Whispers of the past on old floppy images
Ancient floppies are a funny thing. About eight years ago, I decided it was time to make images of all of my remaining C-64 disks. Quite a few weren't readable, but enough of them survived to where my new-to-me 1541 purchased at a geek store could make sense of them.
Most of my data which survived was a bunch of random BBS stuff. Looking at those images now, it seems there were a bunch of systems which have just disappeared into the abyss without any sort of documentation. Some of them made it onto big BBS lists and then onto bbslist.textfiles.com in recent times, but the others are seemingly gone forever.
As just one example, there was a BBS program called "Premier 128" which was a big thing back in Houston at the time. I didn't know anyone who could afford a C-128, so the few boards which ran it were pretty special. They'd usually also support 2400 bps to show off that wicked-quick 2 MHz mode. One of these boards (possibly the home of that software) was called Friendswood Exchange, but nothing written about it now mentions Premier.
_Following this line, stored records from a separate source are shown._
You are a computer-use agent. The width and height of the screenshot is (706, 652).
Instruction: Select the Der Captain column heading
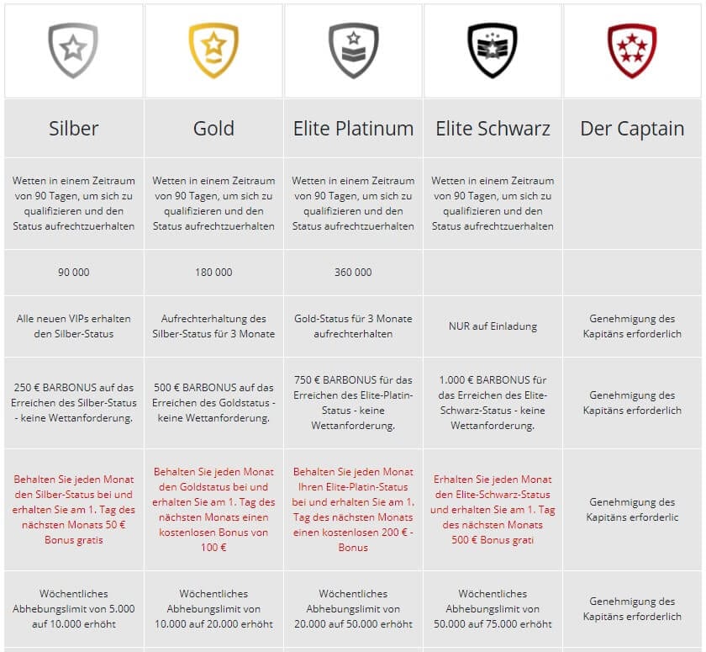point(632,129)
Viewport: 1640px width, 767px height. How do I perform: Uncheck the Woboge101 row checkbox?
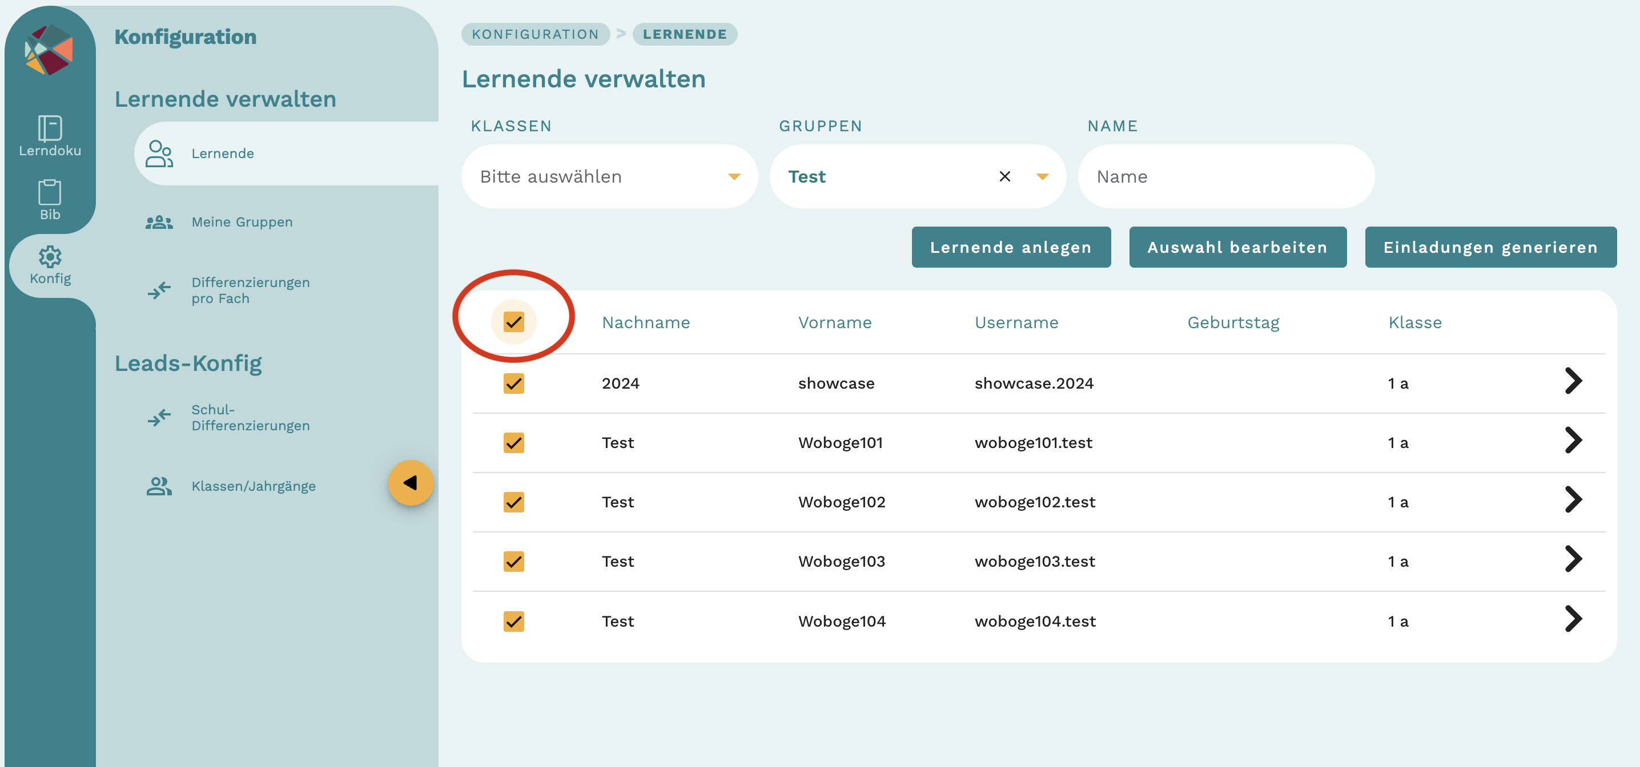[x=513, y=442]
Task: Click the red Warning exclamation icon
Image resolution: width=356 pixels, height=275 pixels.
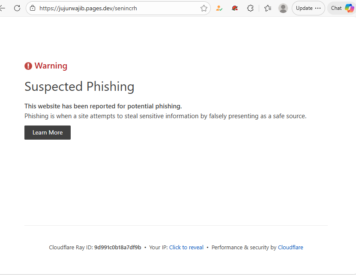Action: 28,66
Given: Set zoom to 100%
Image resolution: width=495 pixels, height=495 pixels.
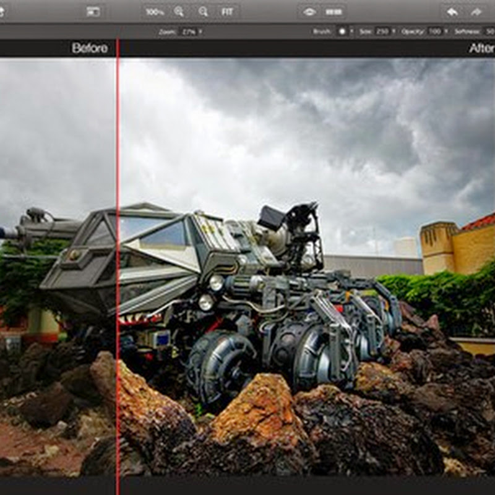Looking at the screenshot, I should (x=155, y=12).

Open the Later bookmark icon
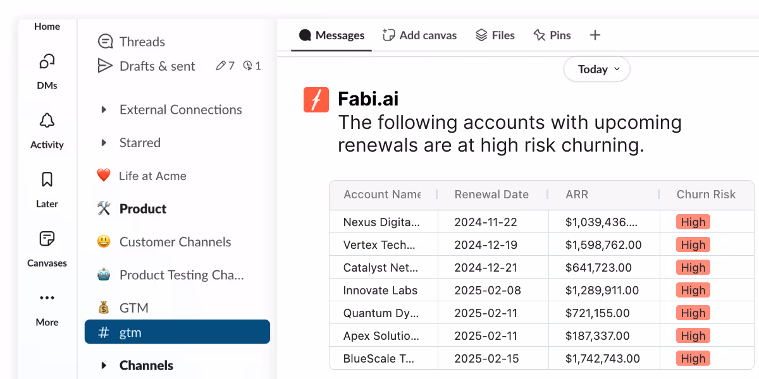tap(47, 181)
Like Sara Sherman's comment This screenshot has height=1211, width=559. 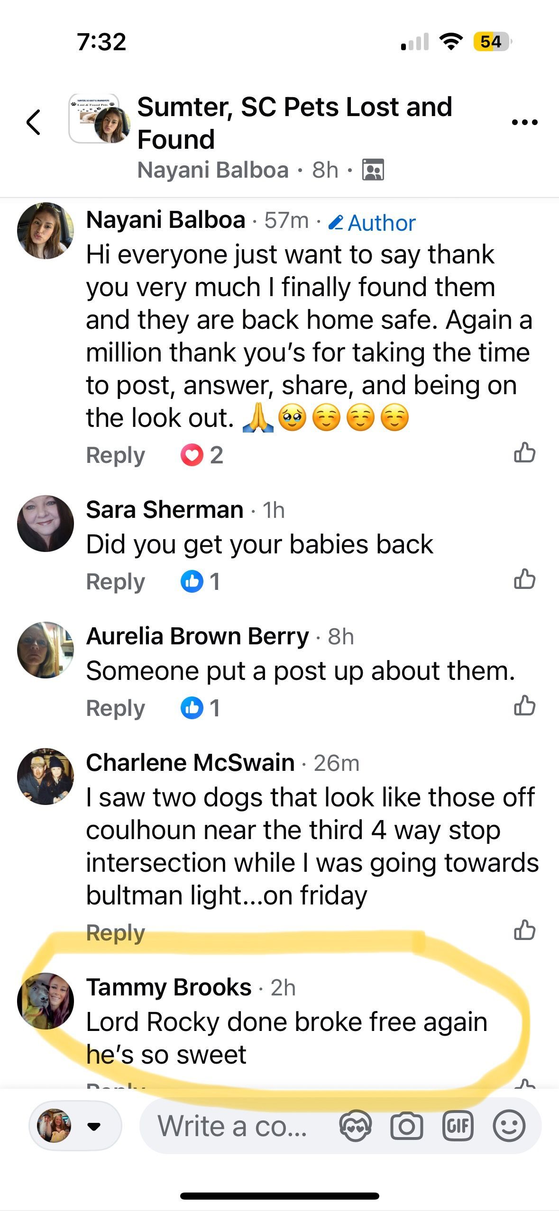click(524, 580)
I only remember it now because it shows up in an ancient BBS listing which was captured as a signoff screen on one of my disks. I always wanted to check out that software to see what kind of things it offered from "the other side of the screen" -- sysop mode, in other words. I never got a chance to do that, though.
Of course, now that emulators have granted the ability to experiment with these previously-inaccessible platforms, the software has vanished. This is only 20 years ago. Hopefully the next 20 years won't be nearly as bad in terms of rotting archives.